June 16, 2003 2:13 PM PDT
XML and Unicode: Mix with care
Dealing with XML
Published by the Unicode Consortium, Unicode is a standard character set for computers that aims to assign a number for every character in every written language. XML (Extensible Markup Language), a World Wide Web Consortium (W3C) recommendation for marking up digital documents and creating new markup languages for specific tasks or industries, relies on Unicode and closely tracks its revisions.
But a technical report released by the Unicode Consortium--and simultaneously published as a note by the W3C's internationalization activity--warns document authors that some Unicode features are going to cause XML applications, HTML browsers, and other programs to choke.

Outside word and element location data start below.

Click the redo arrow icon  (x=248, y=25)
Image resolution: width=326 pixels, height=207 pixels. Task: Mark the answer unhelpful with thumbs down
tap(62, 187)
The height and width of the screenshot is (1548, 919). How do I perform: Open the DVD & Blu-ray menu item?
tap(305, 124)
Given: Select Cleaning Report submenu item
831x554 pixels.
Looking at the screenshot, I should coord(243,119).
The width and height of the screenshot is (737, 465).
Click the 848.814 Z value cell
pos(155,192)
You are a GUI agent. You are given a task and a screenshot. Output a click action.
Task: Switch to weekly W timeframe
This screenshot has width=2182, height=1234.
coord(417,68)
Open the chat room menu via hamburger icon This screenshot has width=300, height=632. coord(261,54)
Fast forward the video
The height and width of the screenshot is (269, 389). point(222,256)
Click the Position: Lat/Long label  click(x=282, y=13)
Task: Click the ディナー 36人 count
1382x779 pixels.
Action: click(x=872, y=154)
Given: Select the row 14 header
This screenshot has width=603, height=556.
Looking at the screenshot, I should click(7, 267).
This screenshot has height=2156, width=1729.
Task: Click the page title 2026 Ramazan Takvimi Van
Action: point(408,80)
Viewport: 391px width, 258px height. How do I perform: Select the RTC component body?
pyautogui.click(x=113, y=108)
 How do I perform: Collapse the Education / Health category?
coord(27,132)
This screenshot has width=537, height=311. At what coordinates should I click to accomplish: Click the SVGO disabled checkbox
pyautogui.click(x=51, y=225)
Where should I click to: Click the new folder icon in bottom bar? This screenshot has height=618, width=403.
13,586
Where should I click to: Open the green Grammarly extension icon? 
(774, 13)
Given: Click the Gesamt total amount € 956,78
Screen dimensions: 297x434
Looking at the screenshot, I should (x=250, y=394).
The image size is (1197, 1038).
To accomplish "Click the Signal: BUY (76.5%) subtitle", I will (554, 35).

Conflict arises between Unicode and Web markup languages from the fundamentally different philosophies that underlie the character set and Web standards. While Unicode produces a one-for-one, linear correspondence for every character on the page, XML and its Web-based relatives are more flexible in that they let authors assign different style and functional attributes to a single character, word or page.
For example, Unicode provides what's called "compatibility characters," separate numbers to designate superscript or subscript numerals or letters. With HTML or XML, by contrast, the author would use the basic character and then style it as superscript or subscript.
All things being equal, the W3C advises authors to use the markup alternatives.
Compatibility characters are "just not the long-term, sound way to do things," said Martin Duerst, the W3C's internationalization activity lead and a visiting scientist at the Massachusetts Institute of Technology's Laboratory for Computer Science. "We're urging authors to use Unicode in a responsible and adequate way when it's used with XML."
Many times, authors know that their Unicode is destined to be read by Web browsers and other XML applications. But some of the conflicts crop up as a surprise when XML applications are fed information from older databases and information repositories.
That's when applications that are designed for markup languages start stuttering on characters that designate things like vertical tabulators, tab feeds and other controls.
"In the report we go through a lot of different kinds of characters that, in one way or another, may make sense in a legacy system or in plain text, but once you have markup at your disposition, you can use structure," Duerst said. "You want to use structure instead of a character, a number. If you're using XML, use what XML makes available. Control character stuff really doesn't work."
The fourth version of Unicode will be out in book form later this year. Prepublication versions of Unicode 4.0 are available online now.